- [Input for this task]

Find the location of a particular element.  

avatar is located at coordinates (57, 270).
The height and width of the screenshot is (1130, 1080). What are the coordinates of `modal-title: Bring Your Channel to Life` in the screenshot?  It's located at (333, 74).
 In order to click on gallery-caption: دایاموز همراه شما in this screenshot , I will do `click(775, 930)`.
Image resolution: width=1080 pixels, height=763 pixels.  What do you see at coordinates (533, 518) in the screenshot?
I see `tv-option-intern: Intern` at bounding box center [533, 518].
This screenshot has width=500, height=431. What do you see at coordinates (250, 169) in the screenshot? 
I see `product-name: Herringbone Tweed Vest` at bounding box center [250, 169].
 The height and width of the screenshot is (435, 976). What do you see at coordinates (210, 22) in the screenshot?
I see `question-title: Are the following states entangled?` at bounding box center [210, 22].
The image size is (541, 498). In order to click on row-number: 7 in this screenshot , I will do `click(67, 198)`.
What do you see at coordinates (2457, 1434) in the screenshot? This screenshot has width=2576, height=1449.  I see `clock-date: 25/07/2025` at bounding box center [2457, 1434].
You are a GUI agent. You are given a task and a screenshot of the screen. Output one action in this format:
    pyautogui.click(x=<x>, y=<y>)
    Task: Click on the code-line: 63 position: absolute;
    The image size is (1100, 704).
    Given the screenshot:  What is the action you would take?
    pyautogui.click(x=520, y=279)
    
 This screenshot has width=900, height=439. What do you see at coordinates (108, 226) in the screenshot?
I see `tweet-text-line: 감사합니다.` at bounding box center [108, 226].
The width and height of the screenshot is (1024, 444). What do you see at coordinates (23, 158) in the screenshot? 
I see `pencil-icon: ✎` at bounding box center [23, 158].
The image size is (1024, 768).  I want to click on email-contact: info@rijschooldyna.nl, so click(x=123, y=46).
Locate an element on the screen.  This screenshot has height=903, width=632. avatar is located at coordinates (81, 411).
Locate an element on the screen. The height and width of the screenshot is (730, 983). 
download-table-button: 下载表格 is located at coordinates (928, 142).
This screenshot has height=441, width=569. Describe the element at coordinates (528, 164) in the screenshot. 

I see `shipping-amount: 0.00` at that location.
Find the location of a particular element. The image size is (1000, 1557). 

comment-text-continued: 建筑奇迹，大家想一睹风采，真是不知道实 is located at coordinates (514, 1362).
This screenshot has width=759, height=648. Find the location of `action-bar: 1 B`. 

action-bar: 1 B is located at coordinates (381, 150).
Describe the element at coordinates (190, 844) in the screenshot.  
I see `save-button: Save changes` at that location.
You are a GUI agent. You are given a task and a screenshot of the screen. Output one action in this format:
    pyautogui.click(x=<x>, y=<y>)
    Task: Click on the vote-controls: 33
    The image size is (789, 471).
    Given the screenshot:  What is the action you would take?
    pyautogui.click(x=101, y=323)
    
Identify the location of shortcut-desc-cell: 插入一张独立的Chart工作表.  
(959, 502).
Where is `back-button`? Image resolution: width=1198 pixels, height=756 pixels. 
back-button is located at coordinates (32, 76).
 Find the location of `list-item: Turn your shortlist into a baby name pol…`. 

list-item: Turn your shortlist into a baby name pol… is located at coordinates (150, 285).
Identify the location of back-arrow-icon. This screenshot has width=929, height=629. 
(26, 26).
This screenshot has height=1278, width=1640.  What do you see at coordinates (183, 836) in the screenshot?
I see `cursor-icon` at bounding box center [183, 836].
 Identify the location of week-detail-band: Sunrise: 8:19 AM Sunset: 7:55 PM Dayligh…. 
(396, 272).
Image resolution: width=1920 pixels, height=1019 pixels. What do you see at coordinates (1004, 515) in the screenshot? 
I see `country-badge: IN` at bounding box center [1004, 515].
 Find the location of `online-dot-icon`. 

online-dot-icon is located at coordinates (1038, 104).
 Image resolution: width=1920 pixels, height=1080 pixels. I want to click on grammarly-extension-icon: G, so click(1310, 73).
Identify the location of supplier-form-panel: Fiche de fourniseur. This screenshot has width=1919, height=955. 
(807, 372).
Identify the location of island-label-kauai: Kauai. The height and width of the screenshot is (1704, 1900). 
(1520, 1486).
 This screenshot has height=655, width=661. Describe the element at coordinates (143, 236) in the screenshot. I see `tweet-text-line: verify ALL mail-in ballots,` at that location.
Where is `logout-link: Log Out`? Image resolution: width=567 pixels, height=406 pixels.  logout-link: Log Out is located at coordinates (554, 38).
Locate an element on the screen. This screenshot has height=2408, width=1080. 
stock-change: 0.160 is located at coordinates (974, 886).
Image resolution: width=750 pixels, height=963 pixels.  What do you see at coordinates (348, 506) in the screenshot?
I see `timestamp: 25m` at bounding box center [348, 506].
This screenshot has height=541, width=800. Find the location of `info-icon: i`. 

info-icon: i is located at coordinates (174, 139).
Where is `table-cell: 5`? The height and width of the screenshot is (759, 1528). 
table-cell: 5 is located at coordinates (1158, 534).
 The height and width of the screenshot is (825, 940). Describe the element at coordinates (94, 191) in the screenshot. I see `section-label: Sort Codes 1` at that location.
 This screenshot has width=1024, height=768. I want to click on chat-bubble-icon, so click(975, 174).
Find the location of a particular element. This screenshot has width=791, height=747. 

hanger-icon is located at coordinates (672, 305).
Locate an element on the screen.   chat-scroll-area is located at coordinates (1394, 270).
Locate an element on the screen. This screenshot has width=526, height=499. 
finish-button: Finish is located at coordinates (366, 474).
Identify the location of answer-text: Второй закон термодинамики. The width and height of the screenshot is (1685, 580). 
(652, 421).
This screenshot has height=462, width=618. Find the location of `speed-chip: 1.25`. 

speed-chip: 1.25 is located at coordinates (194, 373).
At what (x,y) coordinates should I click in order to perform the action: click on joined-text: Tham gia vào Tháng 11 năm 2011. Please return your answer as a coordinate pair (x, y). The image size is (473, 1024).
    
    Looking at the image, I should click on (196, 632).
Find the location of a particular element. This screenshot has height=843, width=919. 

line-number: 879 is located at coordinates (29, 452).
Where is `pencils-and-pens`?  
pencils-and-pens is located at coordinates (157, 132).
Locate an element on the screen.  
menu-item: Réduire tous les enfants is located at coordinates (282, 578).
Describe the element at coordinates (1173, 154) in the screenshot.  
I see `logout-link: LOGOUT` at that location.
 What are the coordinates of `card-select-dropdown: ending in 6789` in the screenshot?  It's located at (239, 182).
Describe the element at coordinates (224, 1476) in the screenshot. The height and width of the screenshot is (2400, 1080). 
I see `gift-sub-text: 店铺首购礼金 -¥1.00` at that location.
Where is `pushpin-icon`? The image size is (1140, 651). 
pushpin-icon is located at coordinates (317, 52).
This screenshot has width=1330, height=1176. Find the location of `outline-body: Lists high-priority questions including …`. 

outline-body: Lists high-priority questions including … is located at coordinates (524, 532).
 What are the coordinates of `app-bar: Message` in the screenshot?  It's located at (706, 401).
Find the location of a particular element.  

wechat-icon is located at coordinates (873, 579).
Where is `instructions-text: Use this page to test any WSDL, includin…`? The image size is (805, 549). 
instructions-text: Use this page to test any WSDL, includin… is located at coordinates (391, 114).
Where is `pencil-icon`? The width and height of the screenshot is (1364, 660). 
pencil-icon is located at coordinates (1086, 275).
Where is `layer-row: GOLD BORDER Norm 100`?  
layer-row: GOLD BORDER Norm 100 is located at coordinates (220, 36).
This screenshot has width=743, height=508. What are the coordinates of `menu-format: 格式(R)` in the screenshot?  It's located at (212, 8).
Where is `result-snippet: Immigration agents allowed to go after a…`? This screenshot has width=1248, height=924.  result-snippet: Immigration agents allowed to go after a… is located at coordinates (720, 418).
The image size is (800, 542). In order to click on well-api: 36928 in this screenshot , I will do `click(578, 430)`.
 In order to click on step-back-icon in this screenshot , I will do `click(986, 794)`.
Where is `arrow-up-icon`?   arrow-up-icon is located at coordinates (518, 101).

- [Activity] Copy out the rows word for word, from the line containing "In order to click on gallery-caption: دایاموز" up to and including the line containing "center [108, 226].".

- [Response area]
 In order to click on gallery-caption: دایاموز همراه شما in this screenshot , I will do `click(775, 930)`.
Image resolution: width=1080 pixels, height=763 pixels.  What do you see at coordinates (533, 518) in the screenshot?
I see `tv-option-intern: Intern` at bounding box center [533, 518].
This screenshot has width=500, height=431. What do you see at coordinates (250, 169) in the screenshot? 
I see `product-name: Herringbone Tweed Vest` at bounding box center [250, 169].
 The height and width of the screenshot is (435, 976). What do you see at coordinates (210, 22) in the screenshot?
I see `question-title: Are the following states entangled?` at bounding box center [210, 22].
The image size is (541, 498). In order to click on row-number: 7 in this screenshot , I will do `click(67, 198)`.
What do you see at coordinates (2457, 1434) in the screenshot? This screenshot has width=2576, height=1449.  I see `clock-date: 25/07/2025` at bounding box center [2457, 1434].
You are a GUI agent. You are given a task and a screenshot of the screen. Output one action in this format:
    pyautogui.click(x=<x>, y=<y>)
    Task: Click on the code-line: 63 position: absolute;
    The image size is (1100, 704).
    Given the screenshot:  What is the action you would take?
    pyautogui.click(x=520, y=279)
    
 This screenshot has width=900, height=439. What do you see at coordinates (108, 226) in the screenshot?
I see `tweet-text-line: 감사합니다.` at bounding box center [108, 226].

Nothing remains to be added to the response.